British citizens will be called on to swear allegiance to King Charles III during his upcoming coronation in a move that has created tensions among some in the nation.
The call to allegiance was revealed last month in an announcement from the office of Archbishop of Canterbury Justin Welby, who is scheduled to lead the coronation ceremony on May 6 at Westminster Abbey.
During the Homage of Peers, Welby is set to say: “I call upon all persons of goodwill in the United Kingdom of Great Britain and Northern Ireland, and of the other realms and the territories to make their homage, in heart and voice, to their undoubted King, defender of all.”
The response from the people is written as: “I swear that I will pay true allegiance to Your Majesty, and to your heirs and successors according to law. So help me God.”
Welby released a statement to the BBC on Monday to address concerns among those who find the allegiance to Charles offensive.

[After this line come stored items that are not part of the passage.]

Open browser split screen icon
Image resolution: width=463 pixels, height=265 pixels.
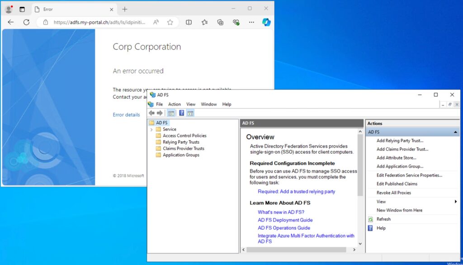coord(189,22)
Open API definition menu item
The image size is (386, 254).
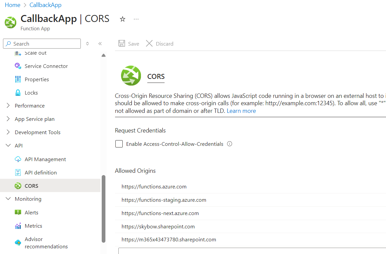click(x=41, y=172)

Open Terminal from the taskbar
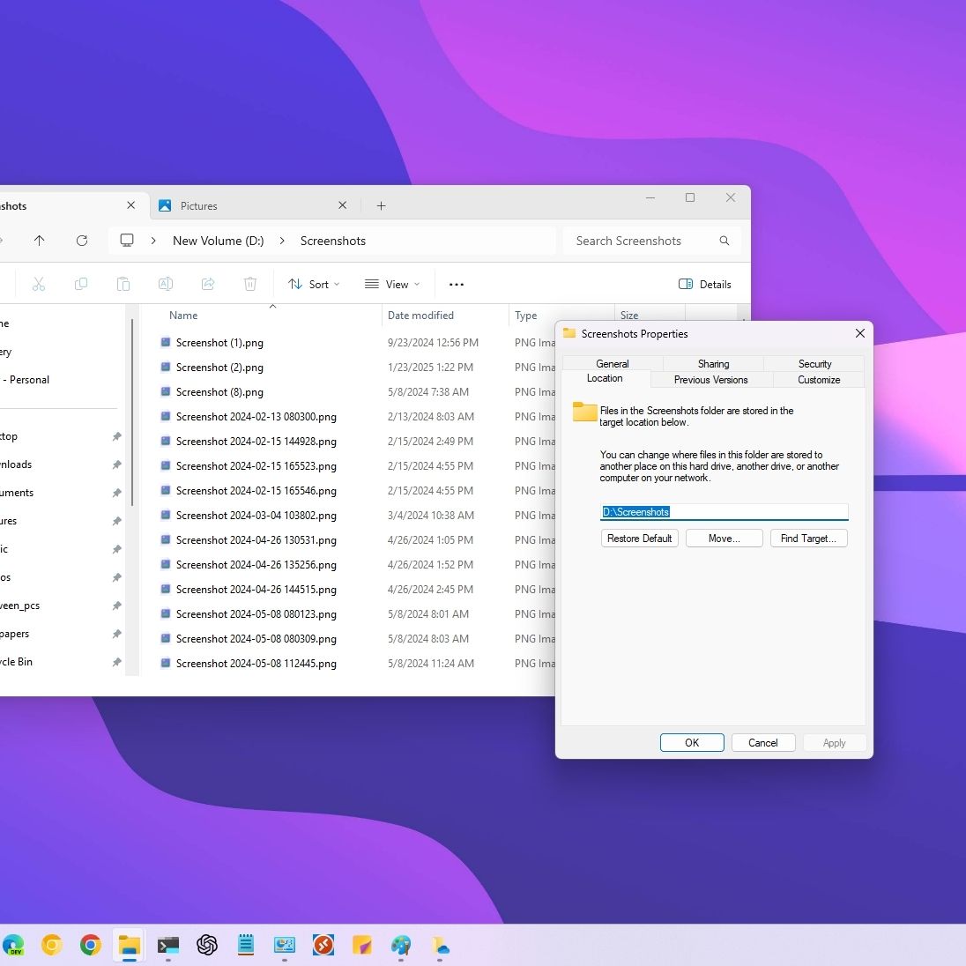pyautogui.click(x=168, y=946)
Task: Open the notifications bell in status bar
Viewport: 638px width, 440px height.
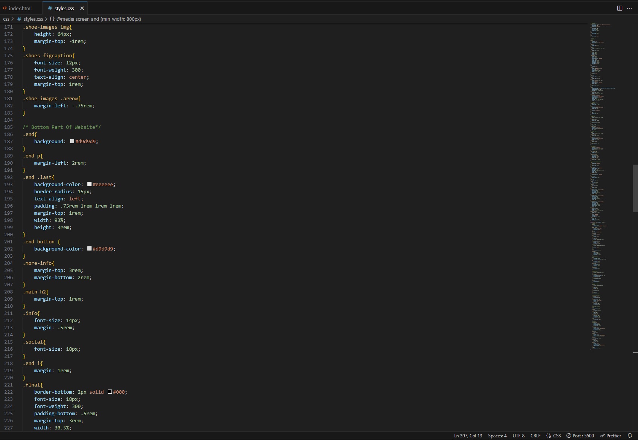Action: (630, 435)
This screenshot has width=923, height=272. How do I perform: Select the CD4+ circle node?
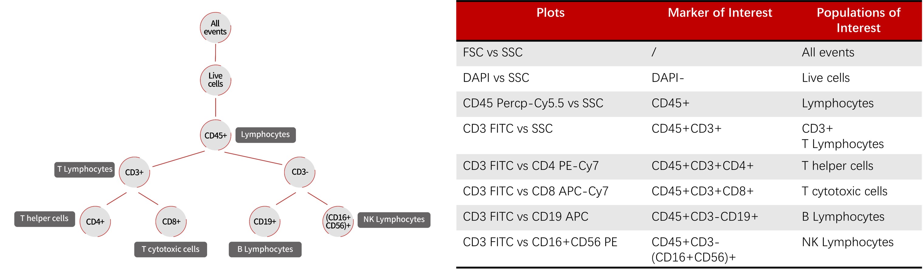click(x=95, y=222)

“In every Anglican service, every Christian service, it is normal for congregations to participate,” he said. “It’s an invitation – so if you want to join in at this point, by all means do so. If you don’t want to, that’s fine. There’s no drama to it.”
While British parliamentarians and Canadians already swear allegiance to the monarch when they take office, plans to ask the public to pledge their allegiance to the king during the coronation have been criticized by anti-monarchy groups.
Republic, a group that campaigns for the abolition of the British monarchy, described the move as “offensive, tone deaf, and a gesture that holds the people in contempt.” The movement has held demonstrations opposing the call to allegiance in the first such ceremony in seven decades.
“In a democracy it is the head of state who should be swearing allegiance to the people, not the other way around,” Graham Smith, a spokesperson for Republic, said in the report.
The new oath is one of the changes to the centuries-old ceremony, which the palace wants to update to reflect the country’s diversity. The last coronation took place 70 years ago when Charles’ mother, Queen Elizabeth II, was crowned.
Women bishops will take part for the first time, as well as representatives of non-Christian faiths. Texts will also be read out in Welsh, Scottish Gaelic and Irish Gaelic, the languages of the other nations of the United Kingdom.